Neyveli Lignite Corporation lost 2.59% to Rs 58.20 after hitting a 52-week low of Rs 57.10 in intraday trade today, 20 June 2013. As per reports, the Cabinet will today, 20 June 2013, take up a proposal to sell government's 5% stake through the offer for sale (OFS) in Neyveli Lignite Corporation (NLC). The Government of India (GoI) holds 93.56% stake in NLC (as per the shareholding pattern as on 31 March 2013).
Market regulator Securities & Exchange Board of India (Sebi) has set a deadline of August 2013 for all listed central public sector units to have a minimum 10% public shareholding.
Dena Bank (down 7.87%), DLF (down 7.09%), Bank of India (down 5.98%), Indiabulls Real Estate (down 5.73%) and Jaiprakash Associates (down 5.21%) were among the top losers from the BSE's 'A' group.
European stock markets dropped on Thursday, 20 June 2013, after Federal Reserve Chairman Ben Bernanke said late the prior day the central bank may scale back its bond purchases this year, depending on the economic outlook. Key benchmark indices in UK, France and Germany were down by 1.11% to 1.6%.
Asian stocks slumped on Thursday after Federal Reserve Chairman Ben Bernanke said the central bank may reduce bond purchases later this year should the US economy strengthen. Key benchmark indices in China, Hong Kong, Indonesia, Japan, Singapore, Taiwan and South Korea fell by 1.35% to 3.72%.
Activity in China's vast manufacturing sector weakened further in June to a 9-month low as new orders faltered, a preliminary survey of purchasing managers showed on Thursday, reinforcing signs of tepid economic growth in the second quarter. The flash HSBC Purchasing Managers' Index fell to 48.3 in June from May's final reading of 49.2, drifting further away from the 50-point level demarcating expansion from contraction. It was the weakest level since September 2012.
Trading in US index futures indicated that the Dow could fall 31 points at the opening bell on Thursday, 20 June 2013. US stocks fell sharply on Wednesday after Federal Reserve Chairman Ben Bernanke said the central bank may scale back its bond purchases this year, depending on the economic outlook.

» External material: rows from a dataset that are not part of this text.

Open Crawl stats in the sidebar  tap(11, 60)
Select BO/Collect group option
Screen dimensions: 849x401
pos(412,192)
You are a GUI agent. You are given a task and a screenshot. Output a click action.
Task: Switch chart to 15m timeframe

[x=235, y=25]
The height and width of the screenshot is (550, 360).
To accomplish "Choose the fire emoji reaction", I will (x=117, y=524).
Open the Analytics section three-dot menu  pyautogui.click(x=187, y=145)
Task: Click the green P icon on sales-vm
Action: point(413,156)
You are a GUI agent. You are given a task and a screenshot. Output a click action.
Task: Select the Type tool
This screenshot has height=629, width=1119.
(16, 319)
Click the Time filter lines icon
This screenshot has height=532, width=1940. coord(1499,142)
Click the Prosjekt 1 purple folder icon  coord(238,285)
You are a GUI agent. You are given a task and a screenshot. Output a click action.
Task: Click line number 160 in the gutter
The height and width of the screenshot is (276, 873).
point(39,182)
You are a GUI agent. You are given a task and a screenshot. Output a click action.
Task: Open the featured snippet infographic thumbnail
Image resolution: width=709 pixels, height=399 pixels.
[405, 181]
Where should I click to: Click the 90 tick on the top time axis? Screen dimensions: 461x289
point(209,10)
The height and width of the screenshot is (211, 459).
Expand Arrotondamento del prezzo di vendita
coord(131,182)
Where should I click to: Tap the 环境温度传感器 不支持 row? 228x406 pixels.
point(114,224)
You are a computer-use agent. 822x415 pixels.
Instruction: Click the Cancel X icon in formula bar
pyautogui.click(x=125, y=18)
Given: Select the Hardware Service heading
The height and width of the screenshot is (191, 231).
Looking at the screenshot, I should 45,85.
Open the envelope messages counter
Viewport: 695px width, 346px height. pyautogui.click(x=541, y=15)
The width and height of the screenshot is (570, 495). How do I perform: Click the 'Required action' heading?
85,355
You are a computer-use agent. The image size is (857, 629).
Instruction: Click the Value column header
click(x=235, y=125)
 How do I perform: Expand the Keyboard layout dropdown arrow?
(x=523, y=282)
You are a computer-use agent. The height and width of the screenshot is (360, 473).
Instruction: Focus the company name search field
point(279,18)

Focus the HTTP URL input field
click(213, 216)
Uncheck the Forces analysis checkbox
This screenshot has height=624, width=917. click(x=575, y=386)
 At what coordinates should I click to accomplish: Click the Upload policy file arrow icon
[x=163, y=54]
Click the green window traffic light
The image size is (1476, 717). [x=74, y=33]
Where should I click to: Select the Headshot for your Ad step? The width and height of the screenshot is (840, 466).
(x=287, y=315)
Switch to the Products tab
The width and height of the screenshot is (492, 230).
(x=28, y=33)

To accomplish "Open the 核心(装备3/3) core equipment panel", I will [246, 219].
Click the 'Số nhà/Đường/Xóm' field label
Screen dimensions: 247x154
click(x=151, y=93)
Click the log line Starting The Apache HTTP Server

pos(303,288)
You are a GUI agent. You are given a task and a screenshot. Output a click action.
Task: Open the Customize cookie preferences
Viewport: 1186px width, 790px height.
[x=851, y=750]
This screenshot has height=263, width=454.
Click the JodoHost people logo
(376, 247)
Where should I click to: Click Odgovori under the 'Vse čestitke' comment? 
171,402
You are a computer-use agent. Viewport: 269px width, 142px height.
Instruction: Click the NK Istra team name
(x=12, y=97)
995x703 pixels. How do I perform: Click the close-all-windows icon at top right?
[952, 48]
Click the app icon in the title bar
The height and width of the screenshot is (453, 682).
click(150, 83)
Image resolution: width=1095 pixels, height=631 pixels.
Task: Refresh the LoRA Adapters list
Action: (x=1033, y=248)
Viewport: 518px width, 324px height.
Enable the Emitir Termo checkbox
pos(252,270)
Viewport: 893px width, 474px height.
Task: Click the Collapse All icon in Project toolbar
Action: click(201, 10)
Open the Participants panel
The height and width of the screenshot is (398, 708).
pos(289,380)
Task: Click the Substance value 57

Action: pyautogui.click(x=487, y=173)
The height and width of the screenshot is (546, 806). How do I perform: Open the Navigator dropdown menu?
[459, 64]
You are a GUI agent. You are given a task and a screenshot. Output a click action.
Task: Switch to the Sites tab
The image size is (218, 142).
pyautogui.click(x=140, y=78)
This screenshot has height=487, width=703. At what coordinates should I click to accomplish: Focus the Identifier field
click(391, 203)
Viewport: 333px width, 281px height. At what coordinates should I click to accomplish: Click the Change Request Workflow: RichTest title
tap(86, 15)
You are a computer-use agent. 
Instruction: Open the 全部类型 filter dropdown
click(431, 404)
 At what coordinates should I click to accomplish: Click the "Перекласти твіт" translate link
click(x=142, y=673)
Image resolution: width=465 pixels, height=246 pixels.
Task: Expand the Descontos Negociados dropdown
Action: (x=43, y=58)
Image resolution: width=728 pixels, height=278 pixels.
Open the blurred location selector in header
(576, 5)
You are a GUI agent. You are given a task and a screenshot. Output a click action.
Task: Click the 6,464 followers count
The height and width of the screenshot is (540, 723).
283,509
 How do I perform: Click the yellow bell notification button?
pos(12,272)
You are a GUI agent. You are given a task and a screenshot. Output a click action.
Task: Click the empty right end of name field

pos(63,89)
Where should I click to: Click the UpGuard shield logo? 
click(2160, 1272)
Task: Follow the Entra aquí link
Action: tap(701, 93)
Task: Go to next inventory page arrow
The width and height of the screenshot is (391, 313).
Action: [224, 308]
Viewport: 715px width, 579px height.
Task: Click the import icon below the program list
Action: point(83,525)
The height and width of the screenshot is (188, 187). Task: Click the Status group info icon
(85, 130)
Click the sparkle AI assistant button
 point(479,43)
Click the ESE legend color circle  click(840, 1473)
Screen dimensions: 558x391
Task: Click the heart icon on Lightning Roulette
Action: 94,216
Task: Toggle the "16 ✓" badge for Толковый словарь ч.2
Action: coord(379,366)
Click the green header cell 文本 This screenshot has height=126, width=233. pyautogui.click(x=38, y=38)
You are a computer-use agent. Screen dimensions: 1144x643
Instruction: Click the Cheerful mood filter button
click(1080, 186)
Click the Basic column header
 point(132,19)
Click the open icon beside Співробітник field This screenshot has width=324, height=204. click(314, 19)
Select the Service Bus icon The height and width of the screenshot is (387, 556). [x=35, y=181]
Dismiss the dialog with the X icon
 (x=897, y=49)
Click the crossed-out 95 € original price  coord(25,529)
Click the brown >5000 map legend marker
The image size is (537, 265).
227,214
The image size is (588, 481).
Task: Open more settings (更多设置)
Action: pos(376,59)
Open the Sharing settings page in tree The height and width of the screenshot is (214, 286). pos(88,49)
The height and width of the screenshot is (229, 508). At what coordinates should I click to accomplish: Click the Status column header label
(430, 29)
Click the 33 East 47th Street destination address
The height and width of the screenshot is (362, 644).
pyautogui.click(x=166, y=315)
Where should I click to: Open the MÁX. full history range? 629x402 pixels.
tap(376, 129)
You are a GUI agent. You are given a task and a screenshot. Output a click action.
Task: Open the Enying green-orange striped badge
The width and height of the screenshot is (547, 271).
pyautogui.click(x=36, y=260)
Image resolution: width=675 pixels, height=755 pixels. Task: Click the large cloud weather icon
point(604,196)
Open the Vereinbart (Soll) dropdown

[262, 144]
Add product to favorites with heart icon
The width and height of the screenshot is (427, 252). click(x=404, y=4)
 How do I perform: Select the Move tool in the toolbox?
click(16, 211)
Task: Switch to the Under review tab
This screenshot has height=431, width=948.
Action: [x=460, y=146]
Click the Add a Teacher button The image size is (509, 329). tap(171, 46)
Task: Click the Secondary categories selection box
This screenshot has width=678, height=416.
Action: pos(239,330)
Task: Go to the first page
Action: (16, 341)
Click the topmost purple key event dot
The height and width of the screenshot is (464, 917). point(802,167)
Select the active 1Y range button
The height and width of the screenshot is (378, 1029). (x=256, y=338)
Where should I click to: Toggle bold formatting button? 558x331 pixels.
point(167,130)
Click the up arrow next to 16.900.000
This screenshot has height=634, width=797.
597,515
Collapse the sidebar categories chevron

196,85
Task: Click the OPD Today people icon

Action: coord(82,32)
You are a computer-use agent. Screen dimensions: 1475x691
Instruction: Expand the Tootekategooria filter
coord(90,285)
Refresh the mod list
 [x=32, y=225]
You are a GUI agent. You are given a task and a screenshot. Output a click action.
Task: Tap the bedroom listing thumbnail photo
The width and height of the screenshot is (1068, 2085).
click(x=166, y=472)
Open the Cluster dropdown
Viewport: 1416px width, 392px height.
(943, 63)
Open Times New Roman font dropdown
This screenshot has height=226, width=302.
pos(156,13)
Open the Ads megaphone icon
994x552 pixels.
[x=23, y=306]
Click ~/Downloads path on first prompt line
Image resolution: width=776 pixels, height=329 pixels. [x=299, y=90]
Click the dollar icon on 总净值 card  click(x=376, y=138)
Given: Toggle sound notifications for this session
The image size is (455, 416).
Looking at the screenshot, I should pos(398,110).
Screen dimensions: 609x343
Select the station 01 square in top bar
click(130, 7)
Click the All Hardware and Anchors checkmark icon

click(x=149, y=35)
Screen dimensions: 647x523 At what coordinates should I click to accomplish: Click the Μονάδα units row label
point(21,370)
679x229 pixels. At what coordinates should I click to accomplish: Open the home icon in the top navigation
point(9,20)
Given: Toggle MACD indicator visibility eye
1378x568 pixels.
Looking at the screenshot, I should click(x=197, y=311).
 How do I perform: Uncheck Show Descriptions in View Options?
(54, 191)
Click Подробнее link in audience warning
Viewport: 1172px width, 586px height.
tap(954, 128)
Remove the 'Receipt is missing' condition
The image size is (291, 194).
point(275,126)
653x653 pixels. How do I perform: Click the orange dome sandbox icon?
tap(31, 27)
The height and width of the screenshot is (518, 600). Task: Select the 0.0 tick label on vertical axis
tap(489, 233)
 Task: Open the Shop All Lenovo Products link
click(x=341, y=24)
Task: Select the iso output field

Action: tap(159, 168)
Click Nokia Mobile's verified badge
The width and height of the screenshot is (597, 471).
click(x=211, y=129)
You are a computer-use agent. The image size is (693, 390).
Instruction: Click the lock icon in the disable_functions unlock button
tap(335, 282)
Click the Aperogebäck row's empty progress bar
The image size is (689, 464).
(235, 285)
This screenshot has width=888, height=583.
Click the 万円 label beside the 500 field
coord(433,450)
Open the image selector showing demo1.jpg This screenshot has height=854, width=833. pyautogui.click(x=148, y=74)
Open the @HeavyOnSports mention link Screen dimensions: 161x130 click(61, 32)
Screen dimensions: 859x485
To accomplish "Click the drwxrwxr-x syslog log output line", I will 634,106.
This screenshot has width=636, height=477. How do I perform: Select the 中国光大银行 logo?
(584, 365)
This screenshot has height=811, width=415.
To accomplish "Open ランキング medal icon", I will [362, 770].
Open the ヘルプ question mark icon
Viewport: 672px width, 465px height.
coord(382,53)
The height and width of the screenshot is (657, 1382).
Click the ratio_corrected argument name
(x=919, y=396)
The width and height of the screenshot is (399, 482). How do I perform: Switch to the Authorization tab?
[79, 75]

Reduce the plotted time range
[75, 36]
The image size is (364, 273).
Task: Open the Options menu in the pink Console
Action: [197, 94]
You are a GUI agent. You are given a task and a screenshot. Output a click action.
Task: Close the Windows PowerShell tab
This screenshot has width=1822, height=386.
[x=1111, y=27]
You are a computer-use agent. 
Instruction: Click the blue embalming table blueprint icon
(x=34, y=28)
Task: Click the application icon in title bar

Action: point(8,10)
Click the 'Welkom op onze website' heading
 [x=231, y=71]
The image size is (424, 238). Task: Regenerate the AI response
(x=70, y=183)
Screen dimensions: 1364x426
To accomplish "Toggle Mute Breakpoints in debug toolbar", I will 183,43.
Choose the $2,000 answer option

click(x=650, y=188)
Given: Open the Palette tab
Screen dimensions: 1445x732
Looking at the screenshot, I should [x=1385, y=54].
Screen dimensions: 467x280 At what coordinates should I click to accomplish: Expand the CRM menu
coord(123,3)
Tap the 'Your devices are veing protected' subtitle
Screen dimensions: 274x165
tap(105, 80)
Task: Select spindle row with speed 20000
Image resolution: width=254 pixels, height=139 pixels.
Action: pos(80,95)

Bernanke said yesterday the central bank may start dialing down its unprecedented bond-buying program this year and end it entirely in mid-2014 if the economy finally achieves the sustainable growth the Fed has sought since the recession ended in 2009. In its announcement, the Federal Reserve after a two day policy meeting on Wednesday said it would continue to purchase $85 billion in bond purchases each month, but noted that the outlook for the economy and the labor market has improved since the fall. The Federal Open Market Committee (FOMC) reiterated that it was ready to hike or cut the pace of its asset buys, depending on the labor market and inflation.